■ 課題一覧 ■
1. 医事課の文章のうち、「といっても、医師や看護師では」から「子供の患者さんのために、待合室には、アニメのビデオが設置されている。」に至るまでのすべてを一字一句そのまま書き写してください。
2. 医事課の文章によると、事務職員の転勤はおおむね何年ごとですか。

■ 本文抜粋 ■
—————
医事課のお仕事

 わたしは病院で働いている。
 といっても、医師や看護師ではない。もっともわたしが医師や看護師だったら、患者の命がいくつあっても足りないだろうが。

 わたしたち事務職員の転勤はおおむね3年ごとだ。
「転勤しても、病院にだけは行きたくないよね」「医事課は忙しくて悲惨らしい」というウワサが、常日頃ささやかれていたので、今年の3月に人事の担当者から、
「○○病院の医事課への異動を命じる」と言い渡された時には、まるで3年間の懲役刑を科せられたような気分だった。
 配属当初は、慌しい雰囲気と、白衣姿と患者であふれかえった光景に、なにやら場違いな世界に紛れ込んでしまったような違和感を感じたものだ。

 子供の患者さんのために、待合室には、アニメのビデオが設置されている。
『ビデオを見たいときは、いじかのおにいさん、おねえさんにいってね』と、余計なことが書かれているものだから、(実際、医事課には、おにいさんもおねえさんも存在せず、いるのはわたしも含めておじさんおばさんばかりなのだが)ひとつビデオの上映が終わると、
「ビデオ終わりましたーー!!」と、けたたましい声が廊下から聞こえてくる。
「まだ終わりのテーマ曲がながれてるじゃないの」と、グズグズしていると、今度は課長が、
「ビ、ビデオー!誰か!」と騒ぐので、しかたなくやりかけの仕事をほっぽりだして、待合室へ向かう。
 すると、そこいらに散らばっていた子供たちが、わらわらと集まってきてテレビの周りを取り囲み、これでもない、あれでもないとビデオの選択に延々と悩み続け、やっと決まったと思ったら、他の子が、
「やだー!こっちがいい!」
—————
収集済みデータ項目:
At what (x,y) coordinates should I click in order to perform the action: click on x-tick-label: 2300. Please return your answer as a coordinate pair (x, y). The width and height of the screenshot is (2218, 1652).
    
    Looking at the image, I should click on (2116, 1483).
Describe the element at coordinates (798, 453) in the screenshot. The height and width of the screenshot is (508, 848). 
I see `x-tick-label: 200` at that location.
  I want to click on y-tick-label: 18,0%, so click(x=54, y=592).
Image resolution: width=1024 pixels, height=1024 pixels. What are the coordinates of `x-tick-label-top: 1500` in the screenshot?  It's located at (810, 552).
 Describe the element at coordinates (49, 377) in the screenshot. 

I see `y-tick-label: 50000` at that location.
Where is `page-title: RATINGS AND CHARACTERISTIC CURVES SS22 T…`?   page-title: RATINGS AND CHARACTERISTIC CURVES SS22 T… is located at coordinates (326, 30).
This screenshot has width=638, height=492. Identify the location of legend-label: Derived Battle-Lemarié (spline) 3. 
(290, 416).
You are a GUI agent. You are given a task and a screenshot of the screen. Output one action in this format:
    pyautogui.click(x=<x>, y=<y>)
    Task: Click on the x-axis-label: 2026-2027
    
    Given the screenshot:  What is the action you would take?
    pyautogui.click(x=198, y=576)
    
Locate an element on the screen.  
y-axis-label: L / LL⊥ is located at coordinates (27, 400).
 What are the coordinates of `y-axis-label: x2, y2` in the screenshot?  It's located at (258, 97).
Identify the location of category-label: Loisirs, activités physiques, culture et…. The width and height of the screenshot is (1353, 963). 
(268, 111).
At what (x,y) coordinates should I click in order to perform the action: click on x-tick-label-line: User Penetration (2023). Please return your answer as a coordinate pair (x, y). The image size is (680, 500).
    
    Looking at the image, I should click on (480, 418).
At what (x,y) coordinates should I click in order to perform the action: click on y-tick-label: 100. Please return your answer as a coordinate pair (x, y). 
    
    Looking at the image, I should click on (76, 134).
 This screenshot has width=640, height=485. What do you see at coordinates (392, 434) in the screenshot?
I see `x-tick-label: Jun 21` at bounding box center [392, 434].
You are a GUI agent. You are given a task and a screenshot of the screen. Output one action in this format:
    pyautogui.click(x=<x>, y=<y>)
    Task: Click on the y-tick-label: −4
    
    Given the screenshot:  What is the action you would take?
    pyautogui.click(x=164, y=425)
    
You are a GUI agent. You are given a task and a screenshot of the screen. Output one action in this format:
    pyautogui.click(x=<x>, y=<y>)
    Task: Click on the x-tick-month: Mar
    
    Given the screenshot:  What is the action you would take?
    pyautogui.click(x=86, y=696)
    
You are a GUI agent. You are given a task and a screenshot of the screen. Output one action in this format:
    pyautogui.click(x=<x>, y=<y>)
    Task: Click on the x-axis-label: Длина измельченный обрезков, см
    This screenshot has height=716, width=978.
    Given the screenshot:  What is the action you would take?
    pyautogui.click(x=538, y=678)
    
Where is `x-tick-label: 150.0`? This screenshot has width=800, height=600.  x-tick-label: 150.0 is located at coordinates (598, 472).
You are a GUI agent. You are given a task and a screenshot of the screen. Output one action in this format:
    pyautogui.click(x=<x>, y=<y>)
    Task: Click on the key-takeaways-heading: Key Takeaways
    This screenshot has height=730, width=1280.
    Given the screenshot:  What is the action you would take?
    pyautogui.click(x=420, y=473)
—————
■ 回答一覧 ■
1.
といっても、医師や看護師ではない。もっともわたしが医師や看護師だったら、患者の命がいくつあっても足りないだろうが。

 わたしたち事務職員の転勤はおおむね3年ごとだ。
「転勤しても、病院にだけは行きたくないよね」「医事課は忙しくて悲惨らしい」というウワサが、常日頃ささやかれていたので、今年の3月に人事の担当者から、
「○○病院の医事課への異動を命じる」と言い渡された時には、まるで3年間の懲役刑を科せられたような気分だった。
 配属当初は、慌しい雰囲気と、白衣姿と患者であふれかえった光景に、なにやら場違いな世界に紛れ込んでしまったような違和感を感じたものだ。

 子供の患者さんのために、待合室には、アニメのビデオが設置されている。

2. おおむね3年ごと。